The church also served as the Coulter Memorial Academy. Both the church and the school were founded by the Board of Freedmen of the Presbyterian Church USA. The school was the first to serve African-American children in Chesterfield County.
Rev. Dr. George Waldo Long, a graduate of Biddle University (now Johnson C. Smith University in Charlotte) moved to Cheraw with his wife, Lillian, in 1908. Long served as pastor of Second Presbyterian Church and principal of Coulter Academy.
Together the Longs worked to increase the population of the church and the school, making needed improvements along the way. Under Long’s guidance, a brick building was constructed behind the church in 1924 to house Coulter Academy. The current church was constructed a few years later, in 1927, replacing the original.

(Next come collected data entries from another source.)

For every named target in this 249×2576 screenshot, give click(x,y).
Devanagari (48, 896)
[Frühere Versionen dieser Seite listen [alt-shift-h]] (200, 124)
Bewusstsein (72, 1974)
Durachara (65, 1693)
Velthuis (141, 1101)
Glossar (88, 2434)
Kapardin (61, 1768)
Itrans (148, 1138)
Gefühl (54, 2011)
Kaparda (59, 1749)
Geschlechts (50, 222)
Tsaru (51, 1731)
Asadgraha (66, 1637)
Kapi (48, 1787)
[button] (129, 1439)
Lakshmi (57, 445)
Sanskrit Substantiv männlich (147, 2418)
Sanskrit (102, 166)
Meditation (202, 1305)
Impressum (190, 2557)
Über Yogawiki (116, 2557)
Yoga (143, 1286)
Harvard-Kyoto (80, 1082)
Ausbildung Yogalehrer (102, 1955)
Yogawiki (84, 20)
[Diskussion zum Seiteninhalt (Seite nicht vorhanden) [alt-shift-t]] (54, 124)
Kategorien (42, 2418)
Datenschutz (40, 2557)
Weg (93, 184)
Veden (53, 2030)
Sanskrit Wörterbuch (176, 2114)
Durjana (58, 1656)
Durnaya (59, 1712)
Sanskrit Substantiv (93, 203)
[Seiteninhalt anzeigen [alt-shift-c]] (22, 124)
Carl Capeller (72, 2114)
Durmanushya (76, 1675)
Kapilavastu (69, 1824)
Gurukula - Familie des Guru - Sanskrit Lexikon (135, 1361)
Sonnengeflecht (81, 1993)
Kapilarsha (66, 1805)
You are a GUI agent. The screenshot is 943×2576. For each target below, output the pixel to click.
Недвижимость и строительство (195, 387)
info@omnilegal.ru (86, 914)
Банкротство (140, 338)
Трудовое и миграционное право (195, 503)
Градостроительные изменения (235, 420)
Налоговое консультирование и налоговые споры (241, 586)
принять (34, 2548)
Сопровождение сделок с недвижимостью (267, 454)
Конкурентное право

Long died in 1943 and is buried in the graveyard of the church. Sometime after his death, the church changed its name to G.W. Long Memorial Presbyterian Church.
Coulter Academy, located at 353 Second St., was established by the Rev. J.P. Crawford in 1881 as the first school in Chesterfield County to serve African-American children.
The academy began offering junior college credit in 1933, and continued until 1947. The school merged with the public school system in 1949 and operated until 1955.
Still located behind the church, the former school building how hosts Freemasons as Sanctorum Lodge Number 25.
Coulter Academy is listed on the National Register as part of Cheraw’s Historic District. G.W. Long is buried in the graveyard of the church that bears his name.
According to Sides, “Coulter Memorial Academy was the first school for African Americans in Chesterfield County. Begun as a day school by the Rev. J.P. Crawford in 1881, the parochial school was sponsored by the Northern Branch of the Presbyterian Church. The school became a co-educational boarding school with a high school and junior college.”
“The academy had a peak enrollment of 509 in 1943,” said Sides, “with students from five states in attendance.”
“The school campus occupied much of the property along this section of Second Street, including the land across the street from the academy - this included housing for the academy’s president and large gardens to provide all the vegetables to feed the students and the school staff. The academy became a part of the public school system in 1949, and was last used as a school in 1955.”
The College Inn Restaurant, during the days of Coulter Academy, was the only place in town where black people were welcomed to sit and enjoy a hamburger and a shake, according to Sides’ research.
The College Inn Restaurant, located at 324 Second Street, once belonged to Coulter Academy and took its name from the school.
Charles “Neil” Cole, a local teacher and businessman, sought to fill a void by providing a lunch counter that served black students during the time of segregation.
Cole opened the College Inn in 1935 and employed mostly students from Coulter. Cheraw native Dizzy Gillespie is said to have frequented the restaurant.
The College Inn is now operated by Cole’s daughter, Carolyn Cole-Green.